WHAT THE TASK ASKS - Each line of the data that includes "heading" must be copied.

SUPPLIED INFORMATION -
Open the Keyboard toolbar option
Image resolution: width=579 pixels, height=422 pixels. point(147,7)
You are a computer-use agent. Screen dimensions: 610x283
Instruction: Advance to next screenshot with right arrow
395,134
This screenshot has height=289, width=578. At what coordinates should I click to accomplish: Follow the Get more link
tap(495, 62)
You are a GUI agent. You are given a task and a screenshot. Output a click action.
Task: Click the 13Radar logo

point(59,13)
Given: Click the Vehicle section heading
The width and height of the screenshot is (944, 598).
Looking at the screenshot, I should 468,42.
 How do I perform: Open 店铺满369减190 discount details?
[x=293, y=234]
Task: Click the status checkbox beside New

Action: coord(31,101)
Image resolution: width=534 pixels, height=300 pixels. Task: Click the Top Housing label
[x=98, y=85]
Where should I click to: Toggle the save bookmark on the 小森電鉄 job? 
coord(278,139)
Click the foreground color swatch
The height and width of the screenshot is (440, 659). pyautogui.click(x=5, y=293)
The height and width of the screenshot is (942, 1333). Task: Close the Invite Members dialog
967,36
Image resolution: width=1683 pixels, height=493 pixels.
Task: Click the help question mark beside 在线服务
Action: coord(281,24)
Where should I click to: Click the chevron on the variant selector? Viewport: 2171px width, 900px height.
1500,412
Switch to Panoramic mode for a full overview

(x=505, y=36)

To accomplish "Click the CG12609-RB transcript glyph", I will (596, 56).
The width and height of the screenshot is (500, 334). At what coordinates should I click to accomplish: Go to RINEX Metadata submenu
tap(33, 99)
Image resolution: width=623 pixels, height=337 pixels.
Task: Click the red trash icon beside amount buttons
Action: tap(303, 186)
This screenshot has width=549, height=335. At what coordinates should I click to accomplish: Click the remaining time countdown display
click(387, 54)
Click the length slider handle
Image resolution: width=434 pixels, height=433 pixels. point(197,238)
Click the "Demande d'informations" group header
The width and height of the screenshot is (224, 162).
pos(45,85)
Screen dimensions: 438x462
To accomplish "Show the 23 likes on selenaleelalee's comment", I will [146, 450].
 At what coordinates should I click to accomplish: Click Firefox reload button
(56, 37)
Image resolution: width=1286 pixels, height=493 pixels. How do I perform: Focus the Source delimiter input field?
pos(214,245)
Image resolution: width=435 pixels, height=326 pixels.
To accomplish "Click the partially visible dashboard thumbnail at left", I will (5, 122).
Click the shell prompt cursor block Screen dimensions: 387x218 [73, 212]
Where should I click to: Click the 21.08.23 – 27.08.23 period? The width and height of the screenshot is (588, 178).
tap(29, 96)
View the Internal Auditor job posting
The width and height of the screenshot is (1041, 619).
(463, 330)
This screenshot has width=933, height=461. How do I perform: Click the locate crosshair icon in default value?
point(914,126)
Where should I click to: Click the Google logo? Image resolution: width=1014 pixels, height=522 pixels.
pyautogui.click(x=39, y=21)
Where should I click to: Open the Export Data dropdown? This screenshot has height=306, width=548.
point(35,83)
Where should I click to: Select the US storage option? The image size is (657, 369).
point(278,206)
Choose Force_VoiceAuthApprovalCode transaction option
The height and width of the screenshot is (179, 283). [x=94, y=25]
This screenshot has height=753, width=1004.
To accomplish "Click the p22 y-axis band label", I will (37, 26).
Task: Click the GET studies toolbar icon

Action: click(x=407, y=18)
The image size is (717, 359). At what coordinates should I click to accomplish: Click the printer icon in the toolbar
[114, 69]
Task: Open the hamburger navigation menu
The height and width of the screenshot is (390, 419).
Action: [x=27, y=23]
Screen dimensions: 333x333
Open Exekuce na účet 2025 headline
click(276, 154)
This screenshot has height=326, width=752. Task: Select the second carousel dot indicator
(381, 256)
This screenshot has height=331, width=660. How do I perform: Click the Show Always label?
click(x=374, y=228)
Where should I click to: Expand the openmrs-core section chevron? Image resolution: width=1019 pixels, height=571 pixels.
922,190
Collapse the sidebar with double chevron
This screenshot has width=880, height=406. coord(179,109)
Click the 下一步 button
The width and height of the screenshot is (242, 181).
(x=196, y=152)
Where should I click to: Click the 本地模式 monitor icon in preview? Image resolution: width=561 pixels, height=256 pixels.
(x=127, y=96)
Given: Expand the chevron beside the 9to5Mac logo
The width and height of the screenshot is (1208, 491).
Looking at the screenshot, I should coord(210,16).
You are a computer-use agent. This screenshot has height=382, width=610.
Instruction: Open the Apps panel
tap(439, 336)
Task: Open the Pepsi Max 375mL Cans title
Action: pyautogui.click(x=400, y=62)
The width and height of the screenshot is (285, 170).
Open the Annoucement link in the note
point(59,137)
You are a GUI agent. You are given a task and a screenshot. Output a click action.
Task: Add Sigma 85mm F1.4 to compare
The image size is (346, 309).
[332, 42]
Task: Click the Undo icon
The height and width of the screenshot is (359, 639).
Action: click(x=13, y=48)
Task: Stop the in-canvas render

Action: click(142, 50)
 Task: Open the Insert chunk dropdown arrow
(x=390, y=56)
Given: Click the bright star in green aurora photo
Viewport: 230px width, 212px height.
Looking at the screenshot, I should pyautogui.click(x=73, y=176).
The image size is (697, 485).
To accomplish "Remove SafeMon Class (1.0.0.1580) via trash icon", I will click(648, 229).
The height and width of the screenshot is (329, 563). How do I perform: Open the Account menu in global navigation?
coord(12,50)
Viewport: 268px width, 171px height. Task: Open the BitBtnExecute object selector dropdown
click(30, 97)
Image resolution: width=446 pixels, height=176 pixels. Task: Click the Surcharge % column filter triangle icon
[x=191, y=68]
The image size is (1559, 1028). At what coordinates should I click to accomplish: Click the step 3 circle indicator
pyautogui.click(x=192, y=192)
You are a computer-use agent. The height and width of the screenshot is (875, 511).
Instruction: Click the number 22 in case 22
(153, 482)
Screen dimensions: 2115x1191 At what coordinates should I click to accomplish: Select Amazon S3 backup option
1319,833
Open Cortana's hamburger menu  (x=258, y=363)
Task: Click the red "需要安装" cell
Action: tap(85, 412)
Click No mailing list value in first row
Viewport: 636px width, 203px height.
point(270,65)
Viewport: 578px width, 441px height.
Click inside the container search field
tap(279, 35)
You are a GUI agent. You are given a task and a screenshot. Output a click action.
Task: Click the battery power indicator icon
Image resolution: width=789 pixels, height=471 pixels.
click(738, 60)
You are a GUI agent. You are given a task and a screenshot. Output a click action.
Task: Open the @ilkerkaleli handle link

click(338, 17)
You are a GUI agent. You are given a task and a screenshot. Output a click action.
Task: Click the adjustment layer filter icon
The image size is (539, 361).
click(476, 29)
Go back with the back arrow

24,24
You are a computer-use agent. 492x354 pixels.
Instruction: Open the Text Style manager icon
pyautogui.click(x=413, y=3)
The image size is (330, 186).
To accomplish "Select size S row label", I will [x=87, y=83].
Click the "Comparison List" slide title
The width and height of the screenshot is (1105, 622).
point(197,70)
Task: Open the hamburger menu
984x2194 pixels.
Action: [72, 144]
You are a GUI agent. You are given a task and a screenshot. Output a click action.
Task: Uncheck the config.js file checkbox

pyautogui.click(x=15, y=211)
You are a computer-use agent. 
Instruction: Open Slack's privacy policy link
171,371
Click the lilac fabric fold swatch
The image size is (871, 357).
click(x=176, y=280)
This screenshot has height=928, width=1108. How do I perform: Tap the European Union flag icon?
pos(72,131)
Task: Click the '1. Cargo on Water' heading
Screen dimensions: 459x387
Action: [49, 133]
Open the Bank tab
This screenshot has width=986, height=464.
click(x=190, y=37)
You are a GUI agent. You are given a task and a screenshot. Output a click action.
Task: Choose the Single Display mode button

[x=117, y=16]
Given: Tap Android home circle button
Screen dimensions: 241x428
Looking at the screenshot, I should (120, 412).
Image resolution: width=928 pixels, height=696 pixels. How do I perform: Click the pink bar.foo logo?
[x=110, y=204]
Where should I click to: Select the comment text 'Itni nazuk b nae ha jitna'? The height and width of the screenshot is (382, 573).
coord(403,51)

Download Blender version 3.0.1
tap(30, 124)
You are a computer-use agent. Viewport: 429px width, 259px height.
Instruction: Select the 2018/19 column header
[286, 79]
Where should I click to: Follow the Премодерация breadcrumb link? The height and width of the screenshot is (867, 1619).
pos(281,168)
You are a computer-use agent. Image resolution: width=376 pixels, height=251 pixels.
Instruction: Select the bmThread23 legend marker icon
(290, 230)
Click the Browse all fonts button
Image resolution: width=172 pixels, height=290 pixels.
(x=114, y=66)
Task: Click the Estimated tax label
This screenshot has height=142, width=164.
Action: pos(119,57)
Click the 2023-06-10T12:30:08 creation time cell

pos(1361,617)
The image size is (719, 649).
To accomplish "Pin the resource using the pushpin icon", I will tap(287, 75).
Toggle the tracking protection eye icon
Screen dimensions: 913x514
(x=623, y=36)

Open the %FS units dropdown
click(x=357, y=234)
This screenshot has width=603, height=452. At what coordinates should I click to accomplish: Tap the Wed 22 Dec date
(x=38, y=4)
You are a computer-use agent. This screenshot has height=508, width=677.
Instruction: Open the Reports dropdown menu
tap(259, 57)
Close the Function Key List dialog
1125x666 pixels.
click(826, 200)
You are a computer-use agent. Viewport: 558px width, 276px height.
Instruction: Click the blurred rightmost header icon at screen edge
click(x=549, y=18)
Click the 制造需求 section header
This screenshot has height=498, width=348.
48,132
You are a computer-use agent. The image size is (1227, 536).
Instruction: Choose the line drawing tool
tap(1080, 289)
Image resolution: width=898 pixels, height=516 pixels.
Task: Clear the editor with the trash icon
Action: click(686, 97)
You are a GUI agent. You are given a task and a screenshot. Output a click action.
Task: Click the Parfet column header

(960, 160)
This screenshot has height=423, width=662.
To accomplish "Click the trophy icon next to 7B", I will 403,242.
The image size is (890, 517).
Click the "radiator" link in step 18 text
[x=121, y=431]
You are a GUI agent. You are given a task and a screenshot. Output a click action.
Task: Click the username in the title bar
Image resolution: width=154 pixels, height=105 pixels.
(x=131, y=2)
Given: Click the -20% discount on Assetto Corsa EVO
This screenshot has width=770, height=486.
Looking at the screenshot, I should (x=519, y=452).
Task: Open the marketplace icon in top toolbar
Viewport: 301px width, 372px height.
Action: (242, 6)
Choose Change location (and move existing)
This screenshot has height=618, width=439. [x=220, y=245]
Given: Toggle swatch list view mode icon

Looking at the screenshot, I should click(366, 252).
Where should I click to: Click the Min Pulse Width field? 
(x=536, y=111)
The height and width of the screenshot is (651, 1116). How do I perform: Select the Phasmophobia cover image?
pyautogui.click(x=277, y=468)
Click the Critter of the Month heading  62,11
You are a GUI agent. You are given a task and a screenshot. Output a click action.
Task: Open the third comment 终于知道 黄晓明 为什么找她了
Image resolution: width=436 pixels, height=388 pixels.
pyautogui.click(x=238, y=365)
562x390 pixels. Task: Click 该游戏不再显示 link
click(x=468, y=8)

RESULT BELOW -
Given: Click the Vehicle section heading
Task: Click the '1. Cargo on Water' heading
Click the Critter of the Month heading  62,11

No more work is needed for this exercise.